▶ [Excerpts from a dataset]
--- START ---

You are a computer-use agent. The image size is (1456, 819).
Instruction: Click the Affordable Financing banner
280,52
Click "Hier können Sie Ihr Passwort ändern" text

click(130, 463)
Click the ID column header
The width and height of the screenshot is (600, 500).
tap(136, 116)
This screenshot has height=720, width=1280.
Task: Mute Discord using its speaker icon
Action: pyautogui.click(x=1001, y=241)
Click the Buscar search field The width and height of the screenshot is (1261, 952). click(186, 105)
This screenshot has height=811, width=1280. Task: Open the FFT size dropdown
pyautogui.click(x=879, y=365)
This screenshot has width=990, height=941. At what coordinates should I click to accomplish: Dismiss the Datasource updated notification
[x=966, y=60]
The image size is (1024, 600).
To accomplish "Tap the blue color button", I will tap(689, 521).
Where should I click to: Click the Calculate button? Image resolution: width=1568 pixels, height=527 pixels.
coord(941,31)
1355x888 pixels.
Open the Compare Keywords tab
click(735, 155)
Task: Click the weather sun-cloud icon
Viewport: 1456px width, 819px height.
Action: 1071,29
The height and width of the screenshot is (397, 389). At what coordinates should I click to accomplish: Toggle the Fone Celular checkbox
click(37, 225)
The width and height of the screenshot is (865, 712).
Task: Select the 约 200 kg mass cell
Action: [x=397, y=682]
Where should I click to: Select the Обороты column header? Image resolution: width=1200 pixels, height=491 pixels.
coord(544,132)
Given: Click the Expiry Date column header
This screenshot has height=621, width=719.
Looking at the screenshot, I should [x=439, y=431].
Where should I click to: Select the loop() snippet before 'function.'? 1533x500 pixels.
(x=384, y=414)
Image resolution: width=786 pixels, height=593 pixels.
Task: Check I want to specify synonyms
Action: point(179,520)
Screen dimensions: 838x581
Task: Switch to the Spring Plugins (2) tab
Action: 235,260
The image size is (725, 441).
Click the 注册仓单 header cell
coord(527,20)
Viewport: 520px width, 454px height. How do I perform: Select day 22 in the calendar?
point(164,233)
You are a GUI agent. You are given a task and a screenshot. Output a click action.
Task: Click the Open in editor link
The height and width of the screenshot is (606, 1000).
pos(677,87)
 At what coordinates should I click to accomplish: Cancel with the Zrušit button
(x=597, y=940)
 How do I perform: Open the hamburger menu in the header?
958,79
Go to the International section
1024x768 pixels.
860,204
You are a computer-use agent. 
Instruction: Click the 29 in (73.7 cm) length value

--- END ---

▶ [Task details] Tally how many lines of the data include the word "computer". Write the number and nothing else.

▶ [Final answer] 2